I'm going to assume tip_top is in my class. The only thing that I see on page 19 regarding flow charts is the very last sentence: a flow chart has no ambiguities, since it always uses explicit arrows to direct the flow to the next action.

 

[D H]

The problem I am having trouble with has to do with pseudocode and flowcharts. We were told that indeed any pseudocode can be represented by flowcharts; however, our professor said that due to the rules that he gave us for this class, it is possible to represent a flowchart that cannot be converted into pseudocode.

The Böhm-Jacopini theorem says that any algorithm can be implemented using only three constructs: sequence (a; b; c; ...), selection (if else), and iteration (while).

However, if you restrict how selection and iteration work there are algorithms that can be expressed via flowcharts but cannot be represented using those limited forms of selection and iteration. For example, disallow the use of auxiliary variables and you cannot express a flowchart that has an escape from multiple levels of loops^1[/color].

Aside: Some languages provide a multi-level escape mechanism (e.g., Java), others don't (e.g., C and C++). This lack of a multi-level break in C/C++ is oftentimes one of the few allowed uses of goto.

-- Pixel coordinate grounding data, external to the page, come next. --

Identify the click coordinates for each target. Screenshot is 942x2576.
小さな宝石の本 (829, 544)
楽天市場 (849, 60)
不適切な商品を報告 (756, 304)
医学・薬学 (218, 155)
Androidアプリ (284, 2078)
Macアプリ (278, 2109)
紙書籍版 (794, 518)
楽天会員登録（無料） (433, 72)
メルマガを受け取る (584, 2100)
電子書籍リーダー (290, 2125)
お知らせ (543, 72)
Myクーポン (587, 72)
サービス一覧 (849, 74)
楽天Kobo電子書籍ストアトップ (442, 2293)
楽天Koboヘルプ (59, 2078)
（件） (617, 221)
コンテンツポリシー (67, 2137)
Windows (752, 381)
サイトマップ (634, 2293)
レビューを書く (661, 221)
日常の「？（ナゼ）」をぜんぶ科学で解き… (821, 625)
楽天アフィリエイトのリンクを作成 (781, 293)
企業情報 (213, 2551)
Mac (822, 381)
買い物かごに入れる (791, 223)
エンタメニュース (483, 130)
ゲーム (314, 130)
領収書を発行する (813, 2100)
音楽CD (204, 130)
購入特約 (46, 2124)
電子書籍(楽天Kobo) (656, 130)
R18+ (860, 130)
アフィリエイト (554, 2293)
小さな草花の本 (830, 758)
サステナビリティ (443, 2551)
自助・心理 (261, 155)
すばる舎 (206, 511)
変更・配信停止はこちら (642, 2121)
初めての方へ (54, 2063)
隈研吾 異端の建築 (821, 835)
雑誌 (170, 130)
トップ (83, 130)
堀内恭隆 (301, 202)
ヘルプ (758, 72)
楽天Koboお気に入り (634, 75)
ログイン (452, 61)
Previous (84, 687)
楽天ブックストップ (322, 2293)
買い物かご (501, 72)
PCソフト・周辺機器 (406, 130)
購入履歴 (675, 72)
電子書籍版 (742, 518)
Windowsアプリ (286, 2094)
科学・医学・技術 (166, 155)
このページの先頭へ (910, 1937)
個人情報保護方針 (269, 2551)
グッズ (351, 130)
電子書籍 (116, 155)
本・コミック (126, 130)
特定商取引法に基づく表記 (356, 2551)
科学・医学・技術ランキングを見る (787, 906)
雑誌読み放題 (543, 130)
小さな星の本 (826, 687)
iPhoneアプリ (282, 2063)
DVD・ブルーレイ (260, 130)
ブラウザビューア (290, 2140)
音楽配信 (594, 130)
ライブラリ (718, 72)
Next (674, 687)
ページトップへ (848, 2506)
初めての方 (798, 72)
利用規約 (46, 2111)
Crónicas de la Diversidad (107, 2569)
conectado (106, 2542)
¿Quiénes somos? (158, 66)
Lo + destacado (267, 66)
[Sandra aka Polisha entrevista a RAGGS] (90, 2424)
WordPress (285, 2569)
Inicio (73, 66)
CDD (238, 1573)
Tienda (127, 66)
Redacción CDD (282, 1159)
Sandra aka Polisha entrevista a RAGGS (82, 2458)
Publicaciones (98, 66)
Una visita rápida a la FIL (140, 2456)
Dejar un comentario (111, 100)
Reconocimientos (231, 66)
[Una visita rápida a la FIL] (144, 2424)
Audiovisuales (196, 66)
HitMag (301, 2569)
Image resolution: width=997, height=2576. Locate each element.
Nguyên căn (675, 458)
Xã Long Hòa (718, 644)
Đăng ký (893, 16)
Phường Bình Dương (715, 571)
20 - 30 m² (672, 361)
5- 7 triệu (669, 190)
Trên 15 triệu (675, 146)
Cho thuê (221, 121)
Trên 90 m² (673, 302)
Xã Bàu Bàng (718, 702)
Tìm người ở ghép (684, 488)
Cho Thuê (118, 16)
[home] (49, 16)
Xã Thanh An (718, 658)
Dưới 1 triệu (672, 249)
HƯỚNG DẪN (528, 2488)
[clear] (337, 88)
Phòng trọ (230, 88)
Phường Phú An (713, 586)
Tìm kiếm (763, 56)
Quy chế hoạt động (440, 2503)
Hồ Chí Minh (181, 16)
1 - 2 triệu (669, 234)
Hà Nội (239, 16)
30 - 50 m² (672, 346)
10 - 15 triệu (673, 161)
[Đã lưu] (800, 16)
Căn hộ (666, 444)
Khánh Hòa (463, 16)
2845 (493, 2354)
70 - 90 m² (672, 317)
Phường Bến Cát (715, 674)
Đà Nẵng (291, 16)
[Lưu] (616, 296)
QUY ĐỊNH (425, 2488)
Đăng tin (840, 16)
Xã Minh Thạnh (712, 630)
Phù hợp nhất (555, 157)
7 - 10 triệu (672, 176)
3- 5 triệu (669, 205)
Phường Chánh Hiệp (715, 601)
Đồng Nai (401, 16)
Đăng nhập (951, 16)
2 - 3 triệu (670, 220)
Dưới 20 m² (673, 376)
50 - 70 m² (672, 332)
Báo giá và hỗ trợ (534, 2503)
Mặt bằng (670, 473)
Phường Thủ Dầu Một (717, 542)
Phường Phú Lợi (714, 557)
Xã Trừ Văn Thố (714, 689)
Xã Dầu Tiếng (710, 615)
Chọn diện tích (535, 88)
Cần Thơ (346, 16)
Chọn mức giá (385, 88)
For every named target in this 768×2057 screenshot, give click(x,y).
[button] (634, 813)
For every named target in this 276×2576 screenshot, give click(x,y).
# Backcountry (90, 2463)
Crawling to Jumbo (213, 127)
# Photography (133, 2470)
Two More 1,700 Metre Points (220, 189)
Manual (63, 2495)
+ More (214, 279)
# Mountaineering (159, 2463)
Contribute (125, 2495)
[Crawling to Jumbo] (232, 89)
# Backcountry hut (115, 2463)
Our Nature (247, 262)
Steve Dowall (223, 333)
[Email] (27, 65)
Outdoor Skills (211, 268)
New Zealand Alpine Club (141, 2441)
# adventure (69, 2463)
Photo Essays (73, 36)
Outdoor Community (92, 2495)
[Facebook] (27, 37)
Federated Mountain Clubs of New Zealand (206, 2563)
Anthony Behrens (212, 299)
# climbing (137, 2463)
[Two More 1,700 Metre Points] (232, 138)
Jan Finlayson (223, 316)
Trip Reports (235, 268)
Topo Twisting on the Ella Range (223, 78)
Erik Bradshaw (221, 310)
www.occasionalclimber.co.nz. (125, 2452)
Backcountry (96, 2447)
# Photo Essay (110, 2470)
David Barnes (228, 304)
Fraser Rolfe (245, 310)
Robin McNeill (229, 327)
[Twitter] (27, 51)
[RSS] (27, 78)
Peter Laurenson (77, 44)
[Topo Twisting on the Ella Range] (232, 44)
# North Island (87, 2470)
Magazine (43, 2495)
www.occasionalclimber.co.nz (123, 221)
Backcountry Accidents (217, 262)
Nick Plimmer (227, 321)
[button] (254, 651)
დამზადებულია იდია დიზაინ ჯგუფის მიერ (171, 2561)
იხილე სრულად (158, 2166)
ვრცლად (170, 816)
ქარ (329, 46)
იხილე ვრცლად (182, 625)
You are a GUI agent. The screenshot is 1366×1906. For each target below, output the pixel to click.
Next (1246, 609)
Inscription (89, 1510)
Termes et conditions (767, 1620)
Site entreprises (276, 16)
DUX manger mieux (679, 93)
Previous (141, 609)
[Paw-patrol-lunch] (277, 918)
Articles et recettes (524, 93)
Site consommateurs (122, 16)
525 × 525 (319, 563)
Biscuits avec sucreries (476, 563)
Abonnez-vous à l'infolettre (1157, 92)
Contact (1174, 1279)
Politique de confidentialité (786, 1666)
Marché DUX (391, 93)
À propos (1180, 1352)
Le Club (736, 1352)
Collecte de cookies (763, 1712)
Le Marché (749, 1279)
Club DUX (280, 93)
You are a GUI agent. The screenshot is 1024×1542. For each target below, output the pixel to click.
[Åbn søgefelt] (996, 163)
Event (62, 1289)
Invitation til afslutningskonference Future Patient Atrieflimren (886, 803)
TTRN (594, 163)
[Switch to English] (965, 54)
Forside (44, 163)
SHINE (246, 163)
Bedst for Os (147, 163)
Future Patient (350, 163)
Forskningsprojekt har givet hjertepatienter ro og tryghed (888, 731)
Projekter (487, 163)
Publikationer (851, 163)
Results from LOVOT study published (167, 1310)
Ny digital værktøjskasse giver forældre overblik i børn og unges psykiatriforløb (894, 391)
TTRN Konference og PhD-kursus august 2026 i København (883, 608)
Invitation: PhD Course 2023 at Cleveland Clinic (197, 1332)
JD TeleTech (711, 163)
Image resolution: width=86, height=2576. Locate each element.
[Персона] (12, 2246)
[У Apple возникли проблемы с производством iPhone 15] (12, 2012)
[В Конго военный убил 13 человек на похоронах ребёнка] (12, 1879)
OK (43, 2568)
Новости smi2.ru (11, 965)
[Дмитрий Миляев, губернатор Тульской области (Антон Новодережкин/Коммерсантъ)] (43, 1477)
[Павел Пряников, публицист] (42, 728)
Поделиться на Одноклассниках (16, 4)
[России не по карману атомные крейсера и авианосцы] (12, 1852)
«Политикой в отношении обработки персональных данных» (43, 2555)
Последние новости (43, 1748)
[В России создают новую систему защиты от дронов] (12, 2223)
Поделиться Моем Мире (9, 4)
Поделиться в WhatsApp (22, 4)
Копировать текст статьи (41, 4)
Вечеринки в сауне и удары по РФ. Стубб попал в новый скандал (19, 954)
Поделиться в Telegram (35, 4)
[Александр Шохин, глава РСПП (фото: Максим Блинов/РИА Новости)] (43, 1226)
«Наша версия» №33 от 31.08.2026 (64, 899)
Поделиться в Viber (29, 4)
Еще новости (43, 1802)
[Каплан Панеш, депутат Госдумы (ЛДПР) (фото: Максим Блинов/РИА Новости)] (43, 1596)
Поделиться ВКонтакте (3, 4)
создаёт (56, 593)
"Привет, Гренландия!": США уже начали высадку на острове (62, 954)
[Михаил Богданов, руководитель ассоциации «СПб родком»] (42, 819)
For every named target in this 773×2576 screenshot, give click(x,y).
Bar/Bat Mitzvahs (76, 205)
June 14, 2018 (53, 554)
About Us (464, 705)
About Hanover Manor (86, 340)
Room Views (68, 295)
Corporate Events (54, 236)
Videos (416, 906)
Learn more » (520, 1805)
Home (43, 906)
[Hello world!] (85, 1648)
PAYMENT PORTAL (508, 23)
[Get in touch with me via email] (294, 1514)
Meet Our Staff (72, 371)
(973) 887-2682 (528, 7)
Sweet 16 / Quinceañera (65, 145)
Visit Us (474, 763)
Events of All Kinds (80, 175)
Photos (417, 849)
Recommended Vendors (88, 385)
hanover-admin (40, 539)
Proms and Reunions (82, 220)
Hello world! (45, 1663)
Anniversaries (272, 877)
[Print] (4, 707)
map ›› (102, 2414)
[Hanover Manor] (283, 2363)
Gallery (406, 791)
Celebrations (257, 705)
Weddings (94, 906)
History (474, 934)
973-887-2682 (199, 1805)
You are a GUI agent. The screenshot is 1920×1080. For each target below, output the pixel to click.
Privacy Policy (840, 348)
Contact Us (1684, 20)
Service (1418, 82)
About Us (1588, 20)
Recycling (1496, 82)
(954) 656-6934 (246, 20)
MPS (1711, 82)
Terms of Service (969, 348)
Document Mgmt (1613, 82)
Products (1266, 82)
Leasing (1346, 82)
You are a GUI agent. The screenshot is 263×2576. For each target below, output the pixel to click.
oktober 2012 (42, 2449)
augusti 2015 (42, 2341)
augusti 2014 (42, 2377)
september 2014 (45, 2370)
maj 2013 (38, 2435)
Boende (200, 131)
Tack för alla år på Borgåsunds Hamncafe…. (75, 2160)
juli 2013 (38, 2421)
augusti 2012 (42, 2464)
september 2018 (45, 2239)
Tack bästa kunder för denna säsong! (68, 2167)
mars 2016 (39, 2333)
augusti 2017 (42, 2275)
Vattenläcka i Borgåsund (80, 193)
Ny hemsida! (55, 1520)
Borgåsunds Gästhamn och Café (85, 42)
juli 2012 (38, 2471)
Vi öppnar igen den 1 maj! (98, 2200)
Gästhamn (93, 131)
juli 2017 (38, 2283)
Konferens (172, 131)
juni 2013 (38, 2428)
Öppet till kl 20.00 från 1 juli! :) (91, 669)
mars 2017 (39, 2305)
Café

^1[/color] Kozen and Tseng, The Böhm–Jacopini Theorem is False, Propositionally, in Proceedings of the 9th International Conference, Mathematics of Program Construction 2008
pdf: http://ecommons.library.cornell.edu/bitstream/1813/9478/4/BohmJacopini.pdf

 

[sandy.bridge]

@DH
I took a look at that pdf. I noticed, however, for the example given that blocks 0, 1 and 2 each had 2 inputs and one of our rules for flow charts is that actions and conditions can only have one arrow in.

 

[Joffan]

@DH
I took a look at that pdf. I noticed, however, for the example given that blocks 0, 1 and 2 each had 2 inputs and one of our rules for flow charts is that actions and conditions can only have one arrow in.

If you are strict about the arrow counts, then bullets are not merely decorative; they are essential to gather inputs in such cases.

 

[sandy.bridge]

I'm not strict about arrow counts, but we are to follow the rules we were given in regards to flow chart construction. Having more than one input to actions or conditions violates the rules we were given and therefor does not address what the problem is asking.

 

[Joffan]

What I'm saying is that you can bring such a flowchart back into conformance by adding a bullet above a multiple-input box, putting all inputs to that bullet and sending the bullet output to the box of concern.

 

[sandy.bridge]

I like the way you think!

 

[D H]

@DH
I took a look at that pdf. I noticed, however, for the example given that blocks 0, 1 and 2 each had 2 inputs and one of our rules for flow charts is that actions and conditions can only have one arrow in.

Those are finite state machine transition diagrams, not flow charts. That said, it's fairly easy to convert either a Moore machine diagram or a Mealy machine diagram into a flow chart. You might get lines that cross and cannot be uncrossed -- and that's a sign of trouble for translation to a hobbled pseudocode.

 

[sandy.bridge]

Alright, let's see if I was able to capture that idea with the attached flow chart.

 

[rcgldr]

Alright, let's see if I was able to capture that idea with the attached flow chart.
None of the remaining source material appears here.